The North Shore is famous for its winter swells especially at Bonzai Beach, with waves commonly reaching 20ft and more. The sea was much calmer when we visited in May, but there were still a number of surfers out enjoying the action. On nearby Laniakea Beach, turtles frequently come ashore for a rest. Sadly, when we visited, oblivious tourists were too busy snapping photos for Instagram to realize that they were occupying the turtle landing zone. Thus, preventing the turtles from coming ashore. Sometimes tourism sucks.
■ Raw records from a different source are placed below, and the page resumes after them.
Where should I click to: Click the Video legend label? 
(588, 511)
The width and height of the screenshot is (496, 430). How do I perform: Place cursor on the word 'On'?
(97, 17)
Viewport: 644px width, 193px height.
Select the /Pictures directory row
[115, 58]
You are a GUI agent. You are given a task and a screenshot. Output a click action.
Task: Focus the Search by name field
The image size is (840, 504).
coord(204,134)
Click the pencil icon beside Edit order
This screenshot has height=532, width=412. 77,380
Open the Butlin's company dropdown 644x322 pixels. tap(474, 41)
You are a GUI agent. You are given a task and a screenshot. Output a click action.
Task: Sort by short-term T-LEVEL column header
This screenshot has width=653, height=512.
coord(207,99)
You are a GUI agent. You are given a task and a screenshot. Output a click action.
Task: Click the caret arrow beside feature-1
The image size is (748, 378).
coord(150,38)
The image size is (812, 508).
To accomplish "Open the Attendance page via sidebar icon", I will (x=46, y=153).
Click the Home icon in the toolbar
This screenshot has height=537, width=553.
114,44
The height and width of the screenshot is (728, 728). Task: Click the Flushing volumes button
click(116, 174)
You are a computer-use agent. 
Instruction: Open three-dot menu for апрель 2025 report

At 2.3 million years, Oahu is the second oldest of the main Hawaiian islands, after Kauai. As on the Garden Island’s Na Pali Coast, time and weather have conspired to create some impossibly jagged ridges which are visible in several places on Oahu. At Nu‘uanu Pali Lookout in the southeast part of the island, one gets a close-up look at some of these ridges and as well as some gorgeous vistas up the rugged coast.
The Punchbowl and Waikiki
The Punchbowl Cemetery near Diamond Head Crater, AKA the Arlington of the Pacific, is a somber reminder of the cost of war. Most of those interred at the Punchbowl were casualties of WW2, but there are others from US wars since 1915. Like Arlington, the cemetery setting is picturesque, with a sweeping view of Diamond Head.
There is a memorial at the cemetery for the those who perished in the attack on Pearl Harbor whose remains have yet to be identified as well as beautiful, impressive, detailed mosaics of significant battles from the war in the pacific.
No visit to Honolulu is complete without a stop on world famous Waikiki Beach. Beautiful and vibrant, the swanky and not-so-swanky hotels lining the beach provide easy access to the busy beach. You can shop the high-end boutiques then chill out with cool drinks and pupus while you watch surf classes and tourist laden outrigger canoes ride the waves in.
Parking on Waikiki can be a challenge. We got a four hour free valet by dropping $25 on drinks at the pink Royal Hawaiian Hotel, one of the original grande dames of the beach.
What will it be, surf lessons or outrigger ride?